Feast Day of St. MaximilianThe First Conscientious Objector
St. Maximilian of Theveste, Martyr (Also known as Maximilian of Tebessa) Died 296. In the African churches of the late Roman Empire, it was not uncommon for liturgies to include readings from the acta and passios of martyrs. The one often included for Saint Maximilian is the authentic record of his trial in Numidia (now Algeria) and execution for refusing to be conscripted into the Roman army.
Maximilian resisted because he didn’t want to be tainted by the idolatry of wearing the emperor’s image around his neck. Maximilian also refused because he was a pacifist, perhaps one of the earliest conscientious objectors.
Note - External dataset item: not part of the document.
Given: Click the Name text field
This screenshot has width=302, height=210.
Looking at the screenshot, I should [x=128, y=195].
There has long been a debate within the Church concerning the radical pacifism advocated by Our Lord and the less stringent, but more practical, position allowing self-defense and just war.
Prior to the Edict of Milan and the toleration of Christianity, Christians believed that bearing arms contradicted the Gospel. Tertullian, for example, prohibited military service. Saint Hippolytus said that it was impossible to be a soldier and a catechumen-as contradictory as being a prostitute and catechumen (at least part of his reasoning dealt with the association of soldiers with pagan gods and sacrifices).
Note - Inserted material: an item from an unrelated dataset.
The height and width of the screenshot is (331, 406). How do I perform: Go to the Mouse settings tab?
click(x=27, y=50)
The Church moderated its position. The Council of Arles (314) said that soldiers who left the army during peacetime would be excommunicated. About 295, the proconsul Dion went to Theveste to recruit soldiers for the third Augustan legion stationed there. At this time the Roman army was mainly volunteers, but sons of veterans were obliged to serve. Maximilian, the 21-year-old son of the Roman army veteran Fabius Victor, was presented to the recruiting agent. The advocatus Pompeianus, seeing that Maximilian would make an excellent recruit, asked for him to be measured: he was 5’10” tall.
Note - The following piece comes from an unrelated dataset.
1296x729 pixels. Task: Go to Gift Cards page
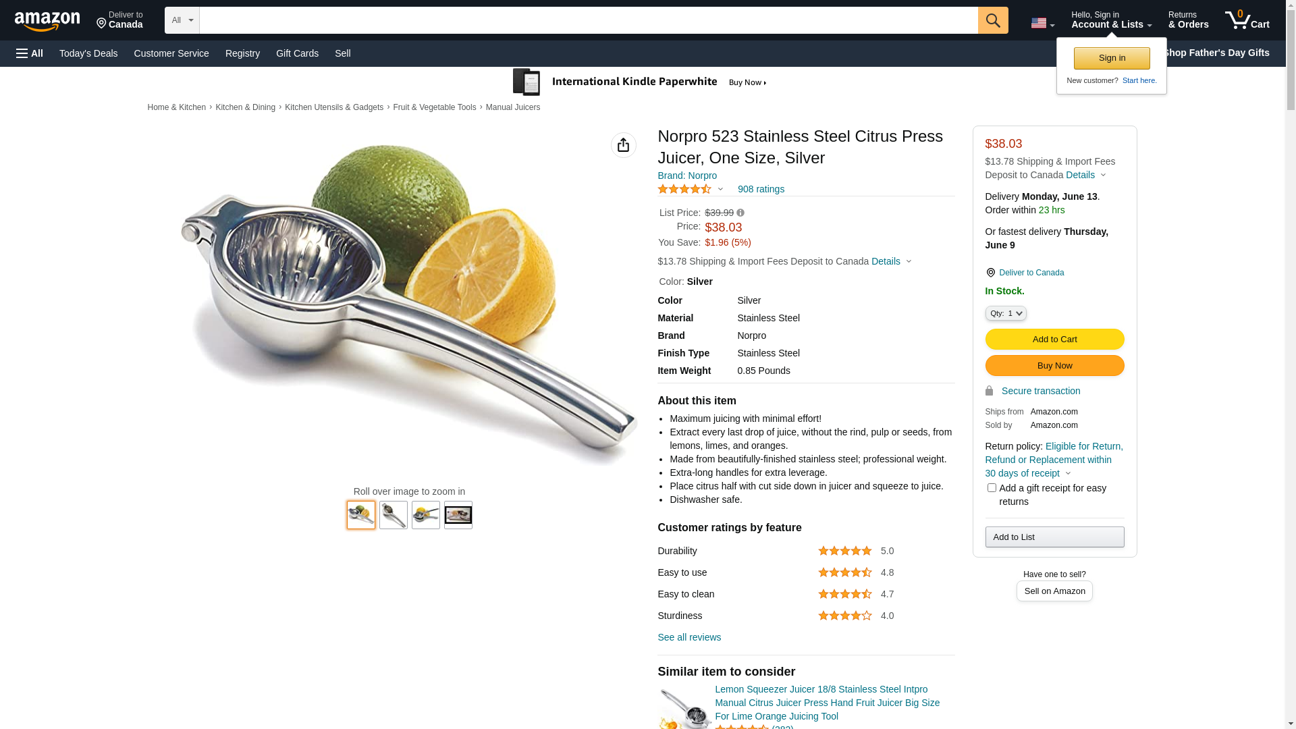297,53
The ensuing dialogue between the proconsul Dion and Maximilian has been preserved to this day. When asked his name, Maximilian replied, “Why do you wish to know my name? I cannot serve because I am a Christian.” Nevertheless, orders were given for him to be given the military seal. He answered, “I cannot do it: I cannot be a soldier.” When told he must serve or die, he said, “You may cut off my head, but I will not serve. My army is the army of God, and I cannot fight for this world,” it was pointed out to him that there were Christians serving as bodyguards for the emperors Diocletian and Maximian.
To this he replied, “That is their business. I am a Christian, too, and I cannot serve.” Dion then told Victor to correct his son. Victor, who had become a Christian like his son, said, “He knows what he believes, and he won’t change his mind.” Dion insisted, “Agree to serve and receive the military seal.” “I already have the seal of Christ, my God… I will not accept the seal of this world; if you give it to me, I will break it for it is worthless. I cannot wear a piece of lead around my neck after I have received the saving sign of Jesus Christ, my Lord, the son of the living God. You do not know Him; yet He suffered for our salvation: God delivered Him up for our sins. He is the one whom all Christians serve; we follow Him as the Prince of Life and Author of Salvation.”
Again Dion stated that there are other Christians who are soldiers. Maximilian answered, “They know what is best for them. I am a Christian and I cannot do what is wrong.” Dion continued, “What wrong do those commit who serve in the army?” Maximilian answered, “You know very well what they do.” Threatened with death if he remained obstinate, Maximilian answered, “This is the greatest thing that I desire. Dispatch me quickly. Therein lies my glory.” Then he added, “I shall not die. When I leave this earth, I shall live with Christ, my Lord.”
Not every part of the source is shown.